There are a lot of rules when it comes to real estate but there are ten that should never be broken. These are 10 real estate investor commandments.

This is real estate month so we want to cover some of the most important rules to follow if you want to become a successful real estate investor.

1. Have a Strategy

Jack of all trades and master of none applies to real estate investing too. There are lots of niches in real estate investing, house flippers, buy and hold, cash flow investors, type of property (we had a guest who invested solely in trailer parks), types of tenets (our contributor Allison likes to rent turnkey properties to grad students), certain areas of the country. If you are trying your hand at a lot of different niches, you are never going to learn enough about any of them to be an expert and optimize your investments. Choose one niche, learn everything you can about it, and stick to it.

2. Know Your Requirements

You have a relatively short list of requirements to meet when you are shopping for a home to live in compared to shopping for an investment property. When you are buying rental property you have to consider price, what the cash flow needs to be, the average appreciation for the area, the age of the home, how much work it needs, how much reserve you need to have, the vacancy rate, what the property taxes are, is there an HOA, the quality of the neighborhood, your you're going to rent to. Gah! There are a lot of factors to consider and everyone will have their own requirements but the point is, once those requirements are set, you must stick to them. Don't be tempted by a place that meets most of them or comes close to the numbers you set. You set these requirements for a reason and they're called requirements for a reason.

3. Do Your Own Research

You can use a company like Roofstock to handle the whole process of finding, buying, owning, and managing a rental property for you but you still must do your own research. Why? Because no one will ever care more about your money than you. Nearly all of the research you need to do to choose an investment property can be done online. You can do a lot of it through the tool Andrew created, Simple Wealth.

4. Be Skeptical

Do you know who got a really good deal on a house? The Lutz family. A super cheap price for a fully furnished home right on the water. What was the catch? It was where some months previous, Ronald DeFeo had murdered his entire family. The house, of course, is the house the Amityville Horror book and movies were based on. (The whole thing was a hoax but the point stands). There is no such thing as a good deal. Everyone is in real estate to make money so who is selling you such a good deal? Is it an LLC, a person, how long has that person or entity owned it, why are they selling it? Could be full of old blood stains and demonic pigs named Jody.

##########

Task requirements:
**A)** In the real estate commandments article, what type of property did one guest invest in exclusively?
**B)** Write the next part of the real estate commandments article, picking up after its final sentence.
The listing that comes next is unrelated to the real estate article.

Given material:
##########

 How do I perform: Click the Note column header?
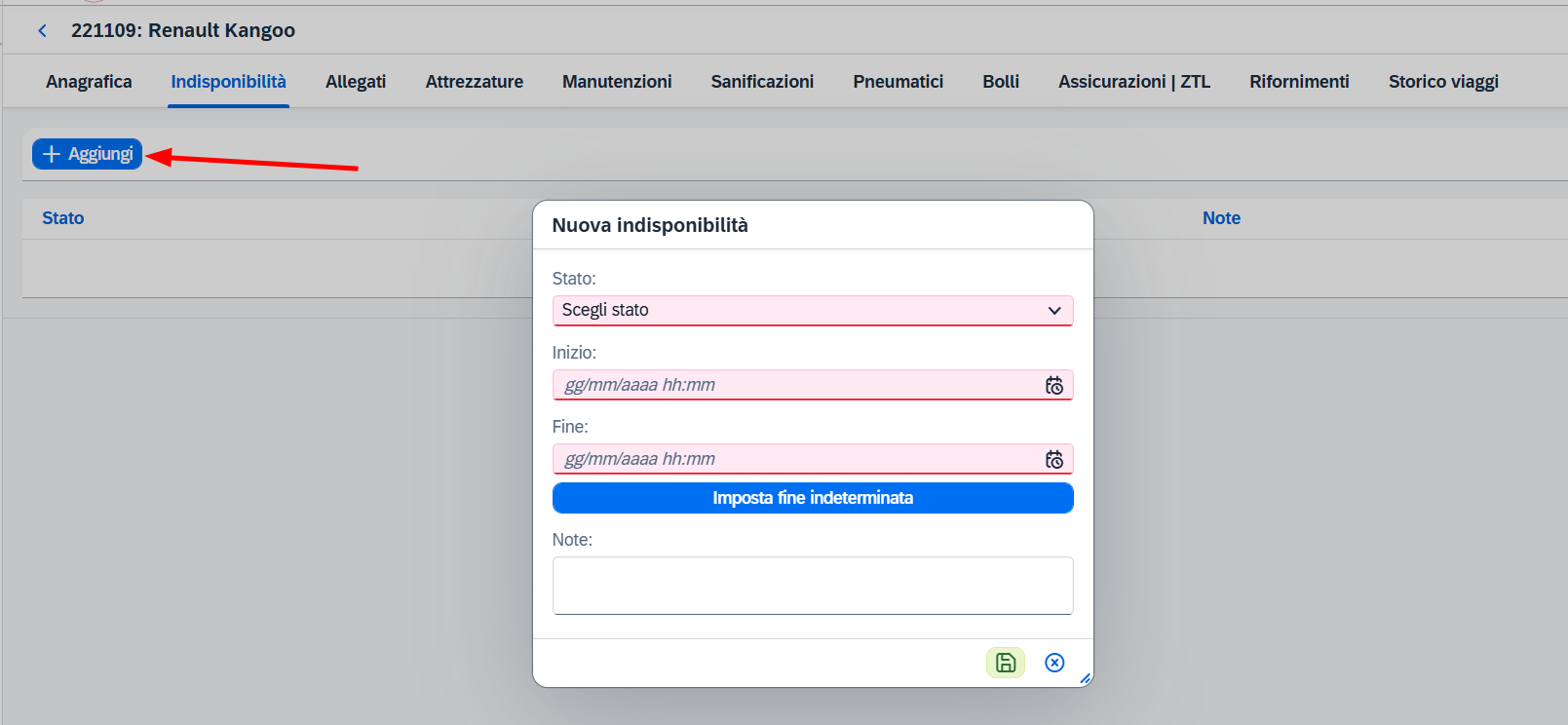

##########

Outputs by task:
**A)** Trailer parks.

**B)**
5. There is Safety in Cash Flow

The cash flow of a property is the total income (rent) generated from the property minus the total expenses of the property including taxes, repairs, the cost of the property management company, etc. If your property rents for $1,200 per month and your expenses are $1,100 per month, the cash flow is $100 per month. How much cash flow you need depends on lots of factors but having a positive cash flow is a commandment for a low-risk investment. Well, duh! But sometimes commandments are obvious. Buying a home with good cash flow is the one of the lowest risk investments you can make in real estate. Some investors operate differently. They buy speculative properties without regard to negative cash flow. These are generally people who can afford to buy inexpensive housing markets like San Francisco and New York City. Appreciation is a legitimate strategy but it's a lot more dangerous than a cash flow strategy. Maybe this type of investor had planned to sell the property in three years but it took six for it to appreciate to a point where they made a profit. A risky strategy and not everyone could absorb that extra three years.

6. Negotiate Everything

Of course you will negotiate on price but people tend to dig in on that or are insulted when you make an offer they feel is beneath them. People are emotional about homes. They are less emotional about things like septic tanks that need to be cleaned out, windows that need to be replaced, or HVAC systems that need to be upgraded. Know when to walk away. The other side has something invested in this too and they won't want to start the whole process over with someone new. You have more room to negotiate in these areas and doing so may save you more money, not to mention time and aggravation, than if you had been successful in negotiating the price down.

7. Get a Property Management Company

The whole point of owning rental property is to generate passive income. Passive income is money you earn without a lot of effort. If you want rental property income to be passive, you need to hire a property management company. You are no longer trading your time for dollars so you don't want to deal with calls from angry tenets, you don't want to change light bulbs or interview contractors, you don't want to find new tenets when the current ones move out. A turnkey rental property company can handle all that and more, from finding a home for you to buy to collecting the rent.

8. Understand Your Neighborhoods

Location, location, location. You have to understand the factors that make a neighborhood a good place to buy a property in. We recently did a great episode on this. The five key factors are: Median Home Value: In regard to list price, half the homes are listed above this price and half below it. Median Income: Median income is the amount that divides income distribution into two equal groups, half with incomes above that amount and half below. Percent Employed: This is the rate of employment in an area. A number above 70% is considered high, under 50%, low. Percent of Owner Occupied Homes: This is the number of people in the area who own rather than rent. Average School Rating: Whether or not an area has good schools is one of the most important factors when considering rental property. You can also Google "Economy of X" and plug in the city you want to invest in. Is it a one industry town? What if that industry takes a down turn? Their won't be any new people moving into the area and the ones already there might not be able to afford the rent you need to charge in order to cash flow. A great deal in a crap town is a crap deal.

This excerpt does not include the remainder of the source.